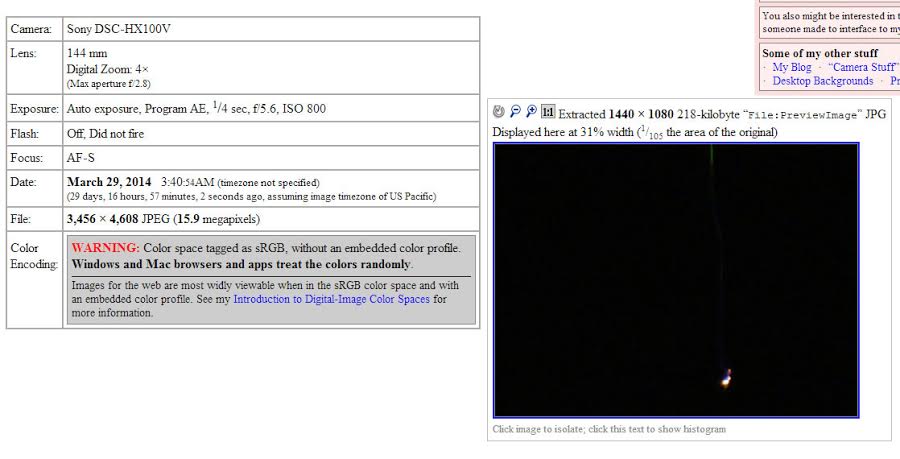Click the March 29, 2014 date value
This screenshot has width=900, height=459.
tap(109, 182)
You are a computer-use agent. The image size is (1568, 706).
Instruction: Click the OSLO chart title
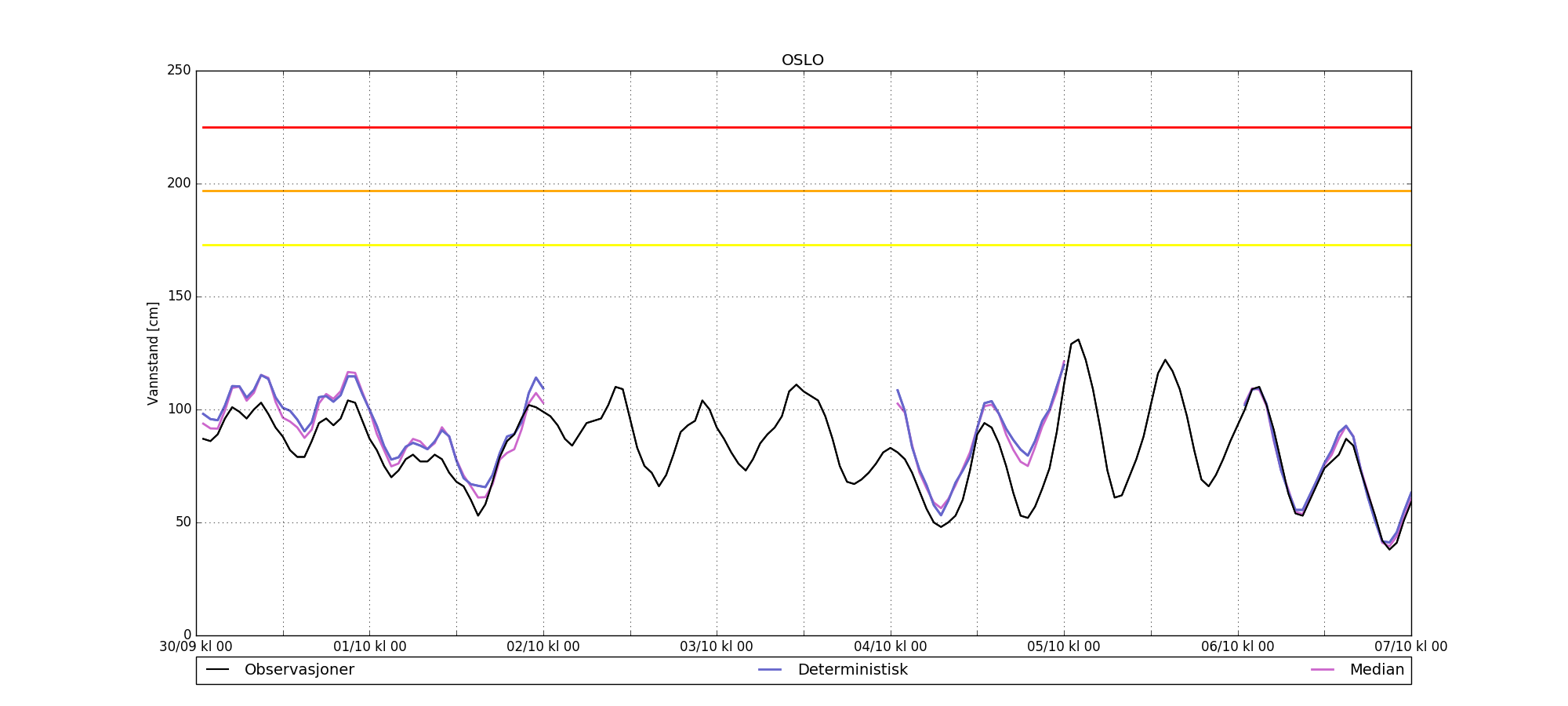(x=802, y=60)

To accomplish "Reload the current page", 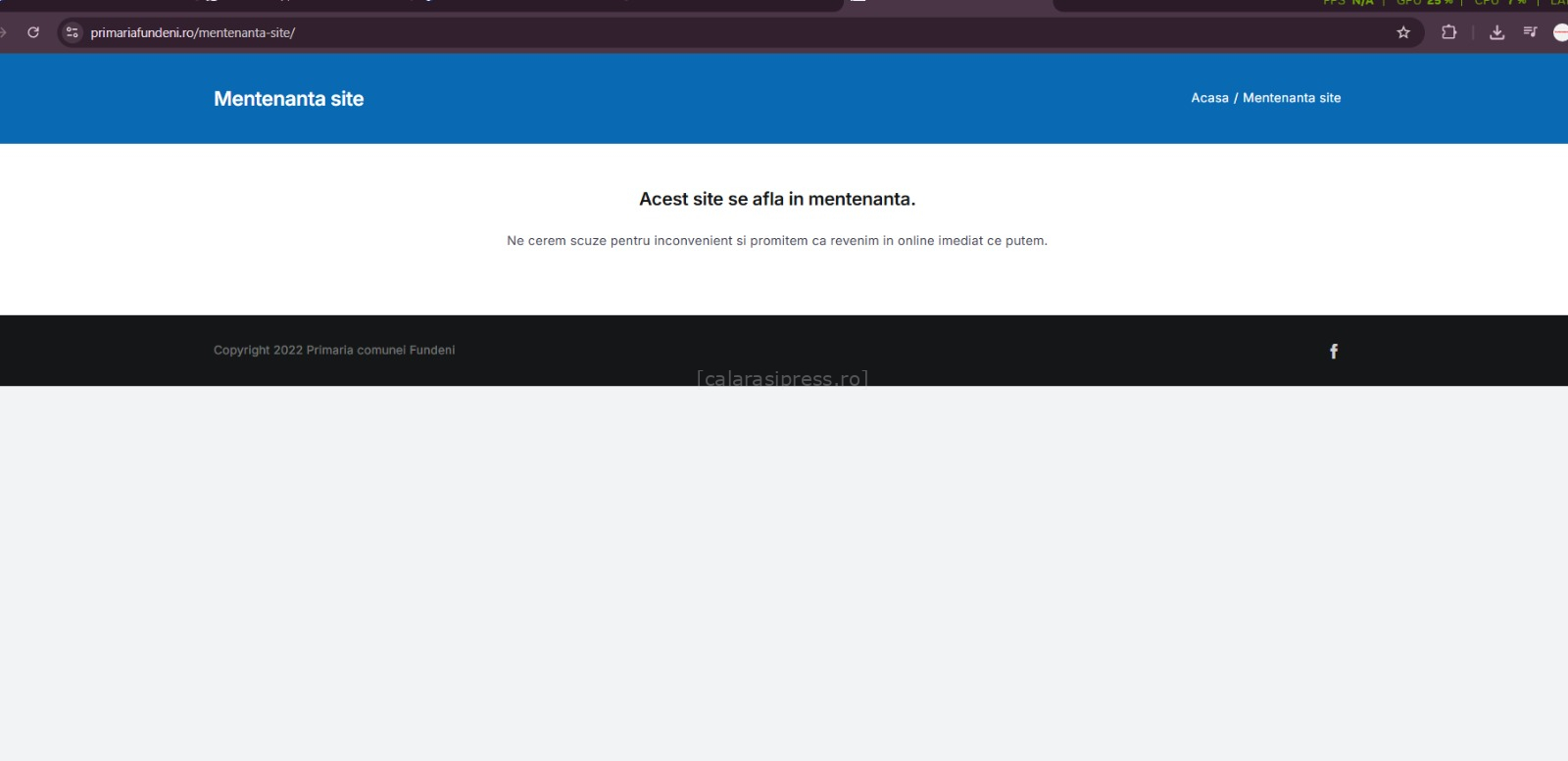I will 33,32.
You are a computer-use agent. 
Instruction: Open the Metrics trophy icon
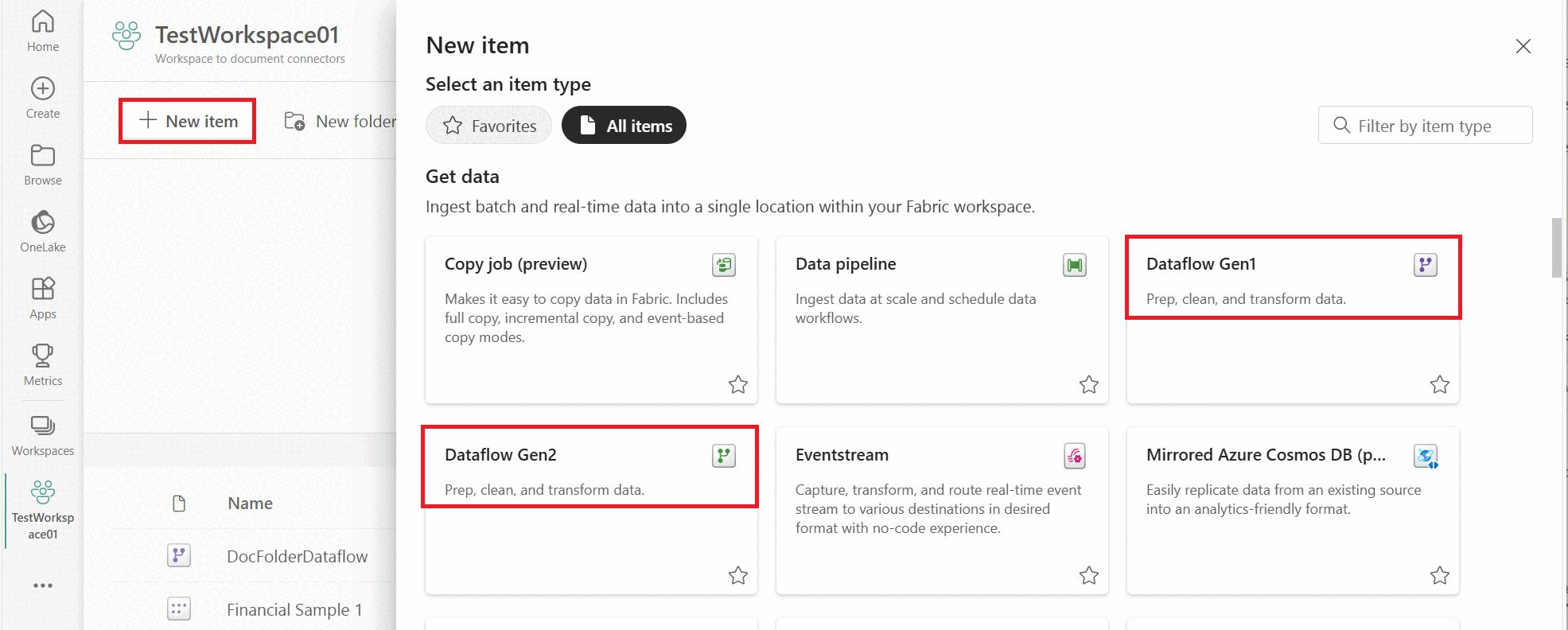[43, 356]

■ Goal of the exercise ■
Find each line in the entries above that contains the string "Instruction", matching case exactly, and copy those lines.

■ Response below ■
Instruction: Click the OSLO chart title
Instruction: Open the Metrics trophy icon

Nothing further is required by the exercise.